Pubblicato: Martedì, 23 aprile 2013, 9.45CET
L'unico precedente del Chelsea contro una formazione elvetica, in vista della semifinale di UEFA Europa League contro il Basilea, ha visto la formazione londinese soccombere a sorpresa.
di Michael Schifferle
Il miracolo di San Gallo
Il portiere Jörg Stiel esulta con i compagni del San Gallo dopo il successo 2-0 sul Chelsea ©Getty Images
 
Pubblicato: Martedì, 23 aprile 2013, 9.45CET

Il miracolo di San Gallo

L'unico precedente del Chelsea contro una formazione elvetica, in vista della semifinale di UEFA Europa League contro il Basilea, ha visto la formazione londinese soccombere a sorpresa.

Il Chelsea FC, campione d'Europa in carica, è ampiamente favorito  in vista della semifinale di UEFA Europa League contro l'FC Basel 1893, come gli era successo già nell'unico altro precedente contro una formazione elvetica, ma quella volta le cose non andarono secondo i piani.

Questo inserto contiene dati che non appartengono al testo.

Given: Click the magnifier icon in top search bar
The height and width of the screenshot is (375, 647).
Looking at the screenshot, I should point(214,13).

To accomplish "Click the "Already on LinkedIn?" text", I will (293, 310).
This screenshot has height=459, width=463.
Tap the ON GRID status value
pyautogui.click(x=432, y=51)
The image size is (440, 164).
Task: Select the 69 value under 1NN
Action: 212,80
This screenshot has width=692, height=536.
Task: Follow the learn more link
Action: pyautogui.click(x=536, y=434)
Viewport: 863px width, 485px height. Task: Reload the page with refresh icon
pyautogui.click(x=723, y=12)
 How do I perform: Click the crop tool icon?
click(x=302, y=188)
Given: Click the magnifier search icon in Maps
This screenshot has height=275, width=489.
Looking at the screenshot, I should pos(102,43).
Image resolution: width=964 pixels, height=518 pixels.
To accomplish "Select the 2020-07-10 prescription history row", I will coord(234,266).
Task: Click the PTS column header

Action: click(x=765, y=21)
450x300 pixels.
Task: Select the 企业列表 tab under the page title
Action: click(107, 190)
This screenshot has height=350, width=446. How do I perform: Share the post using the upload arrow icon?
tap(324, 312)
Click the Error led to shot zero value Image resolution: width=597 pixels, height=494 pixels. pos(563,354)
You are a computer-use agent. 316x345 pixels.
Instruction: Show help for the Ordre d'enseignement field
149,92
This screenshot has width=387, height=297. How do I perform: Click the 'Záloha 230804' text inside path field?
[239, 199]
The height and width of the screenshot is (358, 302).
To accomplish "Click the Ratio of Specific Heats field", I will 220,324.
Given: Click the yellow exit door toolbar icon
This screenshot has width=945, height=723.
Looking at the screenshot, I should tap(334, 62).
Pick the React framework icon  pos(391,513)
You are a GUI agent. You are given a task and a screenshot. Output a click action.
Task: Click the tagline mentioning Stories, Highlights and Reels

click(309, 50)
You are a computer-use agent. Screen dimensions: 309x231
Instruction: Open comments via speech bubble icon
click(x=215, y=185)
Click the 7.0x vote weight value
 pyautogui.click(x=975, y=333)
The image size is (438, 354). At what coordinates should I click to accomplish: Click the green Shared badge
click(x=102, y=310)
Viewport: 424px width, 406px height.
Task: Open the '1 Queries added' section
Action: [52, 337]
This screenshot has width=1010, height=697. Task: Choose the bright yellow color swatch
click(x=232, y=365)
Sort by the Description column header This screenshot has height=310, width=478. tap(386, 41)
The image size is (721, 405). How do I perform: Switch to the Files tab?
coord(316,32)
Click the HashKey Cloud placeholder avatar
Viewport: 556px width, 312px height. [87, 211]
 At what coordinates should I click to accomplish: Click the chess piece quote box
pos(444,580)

Pochi avevano puntato sull'FC St Gallen quando il sorteggio del primo turno della Coppa UEFA 2000/01 abbinò al club elvetico quello inglese. Guidata da nomi del calibro di Ruud Gullit e Gianluca Vialli, la formazione londinese aveva vinto la Coppa delle Coppe UEFA nel 1998 e raggiunto i quarti di finale di UEFA Champions League nel 2000, fermata soltanto dall'FC Barcelona. Il St Gallen non sembrava rappresentare un'insidia.

Rinsaldate dalla vittoria per 1-0 all'andata a Stamford Bridge, le certezze del Chelsea vanno in frantumi al ritorno. La formazione elvetica, quotata dal quotidiano inglese The Times 600-1, ribalta ogni pronostico. Nei primi 45 minuti della sfida di ritorno, il Chelsea è sorpreso dal ritmo frenetico imposto dai padroni di casa e sembra inseguire ombre.

"Fu incredibile – ricorda Marcel Koller, l'allora tecnico della squadra svizzera adesso al timone della nazionale austriaca -. Dissi ai ragazzi prima della partita che non dovevamo segnare due gol nei primi dieci minuti. Avevamo tutta la partita per ribaltare la qualificazione”. Un appello rimasto inascoltato, vista la partenza sprint dei suoi calciatori, a segno con Sascha Müller e Charles Amoah nei primi 35 minuti.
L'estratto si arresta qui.